§ **Istruzioni**: Riporta senza alcuna modifica le righe dei record comprese tra quella che contiene "Filter variants by size 2XL" e quella che contiene "Click the bookmark", estremi inclusi.
━━━ Dati forniti ━━━
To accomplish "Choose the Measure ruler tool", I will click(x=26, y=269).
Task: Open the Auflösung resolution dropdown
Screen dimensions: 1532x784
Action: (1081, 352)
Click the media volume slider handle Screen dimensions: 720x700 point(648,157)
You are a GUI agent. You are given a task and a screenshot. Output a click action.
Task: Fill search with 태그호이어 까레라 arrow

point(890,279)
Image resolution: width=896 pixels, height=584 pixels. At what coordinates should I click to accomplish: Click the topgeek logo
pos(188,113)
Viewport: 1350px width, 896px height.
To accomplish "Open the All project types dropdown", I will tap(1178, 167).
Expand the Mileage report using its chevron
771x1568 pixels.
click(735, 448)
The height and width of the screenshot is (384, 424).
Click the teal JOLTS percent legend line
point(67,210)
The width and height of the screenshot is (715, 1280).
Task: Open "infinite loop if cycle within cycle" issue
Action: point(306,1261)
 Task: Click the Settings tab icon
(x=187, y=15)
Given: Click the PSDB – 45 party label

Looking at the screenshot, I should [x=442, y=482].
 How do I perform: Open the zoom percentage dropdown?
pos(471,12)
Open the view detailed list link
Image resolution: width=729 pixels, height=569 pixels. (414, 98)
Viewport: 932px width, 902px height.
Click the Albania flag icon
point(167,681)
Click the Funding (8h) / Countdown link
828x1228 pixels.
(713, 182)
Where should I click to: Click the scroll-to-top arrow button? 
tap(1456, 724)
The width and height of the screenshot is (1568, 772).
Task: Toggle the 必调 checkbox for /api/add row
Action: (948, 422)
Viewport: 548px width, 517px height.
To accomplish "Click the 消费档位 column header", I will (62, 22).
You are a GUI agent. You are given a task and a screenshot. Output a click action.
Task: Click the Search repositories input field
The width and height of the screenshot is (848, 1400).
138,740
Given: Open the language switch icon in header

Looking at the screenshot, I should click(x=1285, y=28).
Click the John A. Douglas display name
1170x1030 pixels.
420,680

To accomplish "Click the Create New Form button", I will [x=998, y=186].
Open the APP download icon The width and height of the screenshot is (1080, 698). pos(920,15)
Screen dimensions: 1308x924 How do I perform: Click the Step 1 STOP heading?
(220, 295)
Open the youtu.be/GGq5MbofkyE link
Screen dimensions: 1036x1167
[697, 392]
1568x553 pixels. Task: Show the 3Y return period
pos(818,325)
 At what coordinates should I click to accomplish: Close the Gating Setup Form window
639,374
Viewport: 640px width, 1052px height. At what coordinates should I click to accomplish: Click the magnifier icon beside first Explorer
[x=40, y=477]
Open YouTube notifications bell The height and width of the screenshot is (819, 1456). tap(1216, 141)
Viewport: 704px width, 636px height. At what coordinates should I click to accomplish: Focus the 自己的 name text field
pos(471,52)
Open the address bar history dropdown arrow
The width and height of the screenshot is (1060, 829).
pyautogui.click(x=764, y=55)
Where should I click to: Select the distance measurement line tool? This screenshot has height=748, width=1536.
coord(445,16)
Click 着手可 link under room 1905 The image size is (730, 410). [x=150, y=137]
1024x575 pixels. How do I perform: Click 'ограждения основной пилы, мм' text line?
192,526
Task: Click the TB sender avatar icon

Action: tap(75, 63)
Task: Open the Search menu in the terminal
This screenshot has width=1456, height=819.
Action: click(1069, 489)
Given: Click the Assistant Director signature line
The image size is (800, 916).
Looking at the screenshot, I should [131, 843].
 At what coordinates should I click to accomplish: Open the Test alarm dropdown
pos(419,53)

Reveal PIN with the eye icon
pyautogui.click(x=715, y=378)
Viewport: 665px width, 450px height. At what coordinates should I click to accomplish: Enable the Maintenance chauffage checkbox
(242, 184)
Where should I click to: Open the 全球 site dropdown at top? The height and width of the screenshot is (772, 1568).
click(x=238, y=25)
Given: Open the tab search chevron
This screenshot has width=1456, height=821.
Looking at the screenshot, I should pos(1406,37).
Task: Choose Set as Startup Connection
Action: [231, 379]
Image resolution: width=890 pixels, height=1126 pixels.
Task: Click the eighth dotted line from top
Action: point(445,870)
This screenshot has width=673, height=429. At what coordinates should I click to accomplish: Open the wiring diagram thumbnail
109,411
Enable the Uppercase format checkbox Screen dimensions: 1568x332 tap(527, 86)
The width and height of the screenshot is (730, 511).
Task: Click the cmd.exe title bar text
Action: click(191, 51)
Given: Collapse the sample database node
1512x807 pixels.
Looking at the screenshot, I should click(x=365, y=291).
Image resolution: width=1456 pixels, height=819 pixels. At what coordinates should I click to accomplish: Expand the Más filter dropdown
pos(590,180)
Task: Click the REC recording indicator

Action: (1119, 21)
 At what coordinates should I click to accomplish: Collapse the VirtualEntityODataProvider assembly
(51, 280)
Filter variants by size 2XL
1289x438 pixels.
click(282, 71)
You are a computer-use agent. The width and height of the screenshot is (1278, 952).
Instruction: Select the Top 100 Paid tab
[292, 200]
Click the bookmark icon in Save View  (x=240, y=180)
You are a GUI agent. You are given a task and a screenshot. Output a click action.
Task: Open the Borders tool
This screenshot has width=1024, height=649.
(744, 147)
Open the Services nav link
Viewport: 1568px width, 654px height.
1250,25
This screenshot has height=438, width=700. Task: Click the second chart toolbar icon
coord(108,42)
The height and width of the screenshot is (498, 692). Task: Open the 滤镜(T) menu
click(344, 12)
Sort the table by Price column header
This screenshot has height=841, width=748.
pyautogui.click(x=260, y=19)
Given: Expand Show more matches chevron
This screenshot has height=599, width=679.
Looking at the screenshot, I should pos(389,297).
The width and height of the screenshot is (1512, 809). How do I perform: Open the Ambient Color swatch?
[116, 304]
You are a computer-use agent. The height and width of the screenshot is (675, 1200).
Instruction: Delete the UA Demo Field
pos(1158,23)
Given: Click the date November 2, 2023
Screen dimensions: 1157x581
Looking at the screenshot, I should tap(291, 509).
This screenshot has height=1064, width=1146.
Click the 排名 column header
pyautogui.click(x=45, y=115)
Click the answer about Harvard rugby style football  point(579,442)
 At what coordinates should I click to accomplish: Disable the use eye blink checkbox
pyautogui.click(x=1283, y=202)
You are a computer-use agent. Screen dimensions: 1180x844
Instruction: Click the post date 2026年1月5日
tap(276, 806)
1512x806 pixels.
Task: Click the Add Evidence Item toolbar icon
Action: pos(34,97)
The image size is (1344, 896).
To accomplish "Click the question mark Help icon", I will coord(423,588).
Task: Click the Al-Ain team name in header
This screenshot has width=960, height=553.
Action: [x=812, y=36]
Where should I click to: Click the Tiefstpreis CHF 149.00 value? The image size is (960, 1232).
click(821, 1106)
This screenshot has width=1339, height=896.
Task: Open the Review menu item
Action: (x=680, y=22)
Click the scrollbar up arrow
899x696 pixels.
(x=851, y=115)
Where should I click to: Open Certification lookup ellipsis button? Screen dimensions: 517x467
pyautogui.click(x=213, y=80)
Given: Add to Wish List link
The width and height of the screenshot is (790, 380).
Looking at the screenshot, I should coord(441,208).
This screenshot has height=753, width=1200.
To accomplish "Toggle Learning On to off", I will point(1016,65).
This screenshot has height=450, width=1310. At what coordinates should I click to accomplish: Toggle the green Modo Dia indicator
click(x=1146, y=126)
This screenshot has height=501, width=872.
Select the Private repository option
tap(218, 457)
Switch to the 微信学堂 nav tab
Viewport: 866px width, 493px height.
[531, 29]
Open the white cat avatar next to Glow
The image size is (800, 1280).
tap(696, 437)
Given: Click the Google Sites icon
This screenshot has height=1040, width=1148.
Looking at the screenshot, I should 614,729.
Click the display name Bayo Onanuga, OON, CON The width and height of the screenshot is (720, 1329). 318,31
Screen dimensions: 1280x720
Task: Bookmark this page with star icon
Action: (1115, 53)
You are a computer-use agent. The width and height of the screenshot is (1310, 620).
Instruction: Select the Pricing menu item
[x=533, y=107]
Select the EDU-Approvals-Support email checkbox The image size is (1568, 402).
━━━
§ **Esercizio svolto**:
Filter variants by size 2XL
1289x438 pixels.
click(282, 71)
You are a computer-use agent. The width and height of the screenshot is (1278, 952).
Instruction: Select the Top 100 Paid tab
[292, 200]
Click the bookmark icon in Save View  (x=240, y=180)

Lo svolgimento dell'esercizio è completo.